Gene ontology enrichment analysis of genes differently expressed in AA and IGF1 pacu-cultured myotubes. Biological processes were identified for up- and down-regulated genes in AA and IGF1 treatments compared to CTR group. Enrichment was defined as the 15 most significant terms according to the highest scores and p-values (<0.05).

Figure 5

Identification of marcksb as potential target of miR-29b in AA pacu-cultured myotubes. (A) Interaction molecular network between marcksb (myristoylated alanine rich protein kinase c substrate b), miR-29 and other differentially expressed genes and miRNAs. Up- and down-regulated genes are represented respectively by light red and light blue colors, and up- and down-regulated miRNAs are represented respectively by red and blue colors. Purple lines show interaction between miRNAs and genes, and black lines show interaction between the genes. (B) Bioinformatics prediction of the marcksb/miR-29b hybridization. The MFE (minimum free energy) value was within accepted range. (C) Gene expression of marcksb and ipu-miR-29b in CTR, AA and IGF1 groups according to the differential expression analyses. Expression is shown, as number of counts and values represents means ± s.e.m. (n = 3 independent cell cultures).

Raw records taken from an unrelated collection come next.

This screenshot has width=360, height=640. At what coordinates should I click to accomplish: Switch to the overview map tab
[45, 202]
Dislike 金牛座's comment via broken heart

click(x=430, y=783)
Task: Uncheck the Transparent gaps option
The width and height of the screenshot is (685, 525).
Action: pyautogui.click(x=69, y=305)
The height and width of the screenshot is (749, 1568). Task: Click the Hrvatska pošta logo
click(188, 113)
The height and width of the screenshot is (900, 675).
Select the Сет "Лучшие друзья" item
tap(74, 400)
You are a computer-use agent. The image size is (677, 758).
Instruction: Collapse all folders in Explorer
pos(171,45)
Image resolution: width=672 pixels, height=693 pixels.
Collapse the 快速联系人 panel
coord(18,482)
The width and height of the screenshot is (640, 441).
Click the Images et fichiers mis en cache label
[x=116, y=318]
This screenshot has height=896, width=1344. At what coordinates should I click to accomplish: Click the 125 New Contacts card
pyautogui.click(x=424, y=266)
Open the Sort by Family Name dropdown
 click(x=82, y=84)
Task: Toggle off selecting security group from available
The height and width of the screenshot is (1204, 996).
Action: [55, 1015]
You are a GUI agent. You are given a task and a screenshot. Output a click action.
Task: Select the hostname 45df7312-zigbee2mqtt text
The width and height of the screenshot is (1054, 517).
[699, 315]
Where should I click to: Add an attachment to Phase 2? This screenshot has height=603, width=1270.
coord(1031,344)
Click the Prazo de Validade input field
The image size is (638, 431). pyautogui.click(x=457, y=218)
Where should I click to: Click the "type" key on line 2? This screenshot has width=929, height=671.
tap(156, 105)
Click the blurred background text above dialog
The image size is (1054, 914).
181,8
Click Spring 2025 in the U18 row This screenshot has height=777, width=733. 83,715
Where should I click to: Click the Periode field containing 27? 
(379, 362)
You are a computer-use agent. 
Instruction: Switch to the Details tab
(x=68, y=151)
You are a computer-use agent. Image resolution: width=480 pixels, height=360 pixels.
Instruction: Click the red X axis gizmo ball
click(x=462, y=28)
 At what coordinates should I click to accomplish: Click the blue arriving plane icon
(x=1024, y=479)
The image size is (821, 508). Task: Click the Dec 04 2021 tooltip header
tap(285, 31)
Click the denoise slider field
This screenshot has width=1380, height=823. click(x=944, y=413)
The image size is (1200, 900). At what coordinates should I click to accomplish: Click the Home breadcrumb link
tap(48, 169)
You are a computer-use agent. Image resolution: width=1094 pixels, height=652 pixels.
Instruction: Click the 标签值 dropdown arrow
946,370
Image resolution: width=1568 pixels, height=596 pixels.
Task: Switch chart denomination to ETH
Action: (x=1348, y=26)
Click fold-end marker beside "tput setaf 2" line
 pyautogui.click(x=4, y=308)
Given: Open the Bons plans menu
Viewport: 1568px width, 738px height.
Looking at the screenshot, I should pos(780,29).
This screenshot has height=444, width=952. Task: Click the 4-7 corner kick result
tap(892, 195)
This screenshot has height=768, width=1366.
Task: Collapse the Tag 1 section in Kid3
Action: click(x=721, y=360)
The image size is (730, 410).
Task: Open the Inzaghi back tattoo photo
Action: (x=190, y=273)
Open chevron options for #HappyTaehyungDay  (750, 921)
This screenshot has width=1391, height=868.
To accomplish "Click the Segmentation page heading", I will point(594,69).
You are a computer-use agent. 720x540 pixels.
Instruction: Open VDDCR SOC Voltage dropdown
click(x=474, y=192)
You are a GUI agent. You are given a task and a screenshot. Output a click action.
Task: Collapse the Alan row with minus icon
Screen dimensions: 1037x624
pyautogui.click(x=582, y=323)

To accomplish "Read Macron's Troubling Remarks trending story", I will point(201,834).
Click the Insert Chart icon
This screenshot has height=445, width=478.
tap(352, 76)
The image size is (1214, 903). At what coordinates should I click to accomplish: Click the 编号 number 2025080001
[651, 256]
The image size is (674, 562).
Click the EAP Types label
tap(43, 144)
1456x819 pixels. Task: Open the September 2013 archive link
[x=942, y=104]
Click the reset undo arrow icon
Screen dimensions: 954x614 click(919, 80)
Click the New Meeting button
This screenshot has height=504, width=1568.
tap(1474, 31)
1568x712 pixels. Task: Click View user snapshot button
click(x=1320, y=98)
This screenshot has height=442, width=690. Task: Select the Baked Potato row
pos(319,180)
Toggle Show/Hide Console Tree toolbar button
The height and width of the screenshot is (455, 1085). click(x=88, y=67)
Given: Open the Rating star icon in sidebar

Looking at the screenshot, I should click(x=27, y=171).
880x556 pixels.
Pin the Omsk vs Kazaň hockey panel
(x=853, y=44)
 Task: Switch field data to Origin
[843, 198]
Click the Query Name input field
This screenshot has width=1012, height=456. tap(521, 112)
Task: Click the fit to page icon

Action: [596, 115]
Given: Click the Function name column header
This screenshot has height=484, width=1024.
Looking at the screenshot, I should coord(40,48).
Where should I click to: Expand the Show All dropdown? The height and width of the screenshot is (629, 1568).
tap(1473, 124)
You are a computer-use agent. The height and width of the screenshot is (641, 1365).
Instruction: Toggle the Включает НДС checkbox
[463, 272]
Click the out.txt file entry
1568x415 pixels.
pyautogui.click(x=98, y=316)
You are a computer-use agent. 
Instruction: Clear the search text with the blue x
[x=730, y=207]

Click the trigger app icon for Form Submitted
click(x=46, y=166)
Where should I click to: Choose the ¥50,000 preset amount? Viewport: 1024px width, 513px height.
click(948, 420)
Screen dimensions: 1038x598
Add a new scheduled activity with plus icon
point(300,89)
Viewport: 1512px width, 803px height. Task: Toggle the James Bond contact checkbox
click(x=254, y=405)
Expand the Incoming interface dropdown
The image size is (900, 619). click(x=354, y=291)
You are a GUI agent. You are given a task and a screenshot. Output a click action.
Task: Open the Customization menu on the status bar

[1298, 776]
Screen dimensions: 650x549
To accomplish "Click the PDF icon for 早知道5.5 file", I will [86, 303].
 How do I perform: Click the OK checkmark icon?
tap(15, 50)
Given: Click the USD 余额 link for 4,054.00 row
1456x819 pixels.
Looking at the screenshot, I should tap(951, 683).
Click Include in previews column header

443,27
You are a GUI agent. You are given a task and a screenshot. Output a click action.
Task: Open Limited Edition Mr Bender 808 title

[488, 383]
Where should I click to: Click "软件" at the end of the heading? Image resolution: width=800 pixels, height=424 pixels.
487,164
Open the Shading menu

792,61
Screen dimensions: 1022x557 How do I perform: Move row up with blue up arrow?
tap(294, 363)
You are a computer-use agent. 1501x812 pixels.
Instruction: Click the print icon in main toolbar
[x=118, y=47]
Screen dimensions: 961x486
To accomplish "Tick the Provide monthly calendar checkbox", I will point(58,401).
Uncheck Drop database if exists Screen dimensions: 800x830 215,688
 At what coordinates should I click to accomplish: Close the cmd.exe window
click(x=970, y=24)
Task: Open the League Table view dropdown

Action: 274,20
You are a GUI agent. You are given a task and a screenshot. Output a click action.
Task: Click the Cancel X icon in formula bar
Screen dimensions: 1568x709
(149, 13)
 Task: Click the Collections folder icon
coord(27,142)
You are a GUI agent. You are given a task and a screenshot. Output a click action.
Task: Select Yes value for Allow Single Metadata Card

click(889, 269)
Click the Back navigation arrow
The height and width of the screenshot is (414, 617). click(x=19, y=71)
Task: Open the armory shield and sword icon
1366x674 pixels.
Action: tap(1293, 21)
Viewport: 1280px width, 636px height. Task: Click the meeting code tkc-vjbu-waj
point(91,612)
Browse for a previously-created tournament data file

The fold-changes in AA group are shown in the graphs, and asterisks indicate significant differences between groups: *: p-adj < 0.05; **: p-adj < 0.01; ***: p-adj < 0.001.

Figure 6

Identification of mmp14b as potential target of miR-338-5p in IGF1 pacu-cultured myotubes. (A) Interaction molecular network between mmp14b (matrix metallopeptidase 14b), miR-338 and other differentially expressed genes and miRNAs. Down-regulated genes are represented by light blue color, and up-regulated miRNAs are represented by red color. Purple lines show interaction between miRNAs and genes, and black lines show interaction between the genes. (B) Bioinformatics prediction of the mmp14b/miR-338-5p hybridization. The MFE (minimum free energy) value was within accepted range. (C) Gene expression of mmp14b and dre-miR-338-5p in CTR, AA and IGF1 groups according to the differential expression analyses. Expression is shown as number of counts, and values represent means ± s.e.m. (n = 3 independent cell cultures). The fold-changes in IGF1 group are shown in the graphs, and asterisks indicate significant differences between groups: *: p-adj < 0.05; ***: p-adj < 0.001.

Figure 7

(A,C,E) In vitro and (B,D,F) in vivo relative expression of marcksb, mycn and miR-29b. Relative gene expression of marcksb (myristoylated alanine rich protein kinase C substrate b), mycn (n-myc proto-oncogene protein) and ipu-miR-29b by qPCR. Validation was performed from CTR, AA, and IGF1 myotubes (in vitro samples; n = 4 independent cell cultures), and from fish muscles before fasting (Day 0, fed), after 4 days of fasting (Day 4, fasted), and 3 days of re-feeding (Day 3, refed) (in vivo samples; n = 6). Values represent means ± s.e.m. Letters indicate significant differences between groups. Parametric data were analyzed by one-way ANOVA test, followed by Tukey’s multiple comparisons test, while non-parametric data were analyzed by a Kruskal–Wallis test, followed by Dunn’s multiple comparisons test (p < 0.05).

Figure 8

(A,C,E,G) In vitro and (B,D,F,H) in vivo relative expression of mmp14b, fbxo25, tgfbr2 and miR-338-5p. Relative gene expression of mmp14b (matrix metallopeptidase 14b), fbxo25 (f-box protein 25), tgfbr2 (tgf-beta receptor type-2) and dre-miR-338-5p by qPCR. Validation was performed from CTR, AA and IGF1 myotubes (in vitro samples; n = 4 independent cell cultures), and from fish muscles before fasting (Day 0, fed), after 4 days of fasting (Day 4, fasted), and 3 days of re-feeding (Day 3, refed) (in vivo samples; n = 6). Values represent means ± s.e.m. Letters indicate significant differences between groups. Parametric data was analyzed by one-way ANOVA test, followed by Tukey’s multiple comparisons test, while non-parametric data were analyzed by the Kruskal–Wallis test, followed by Dunn’s multiple comparisons test (p < 0.05).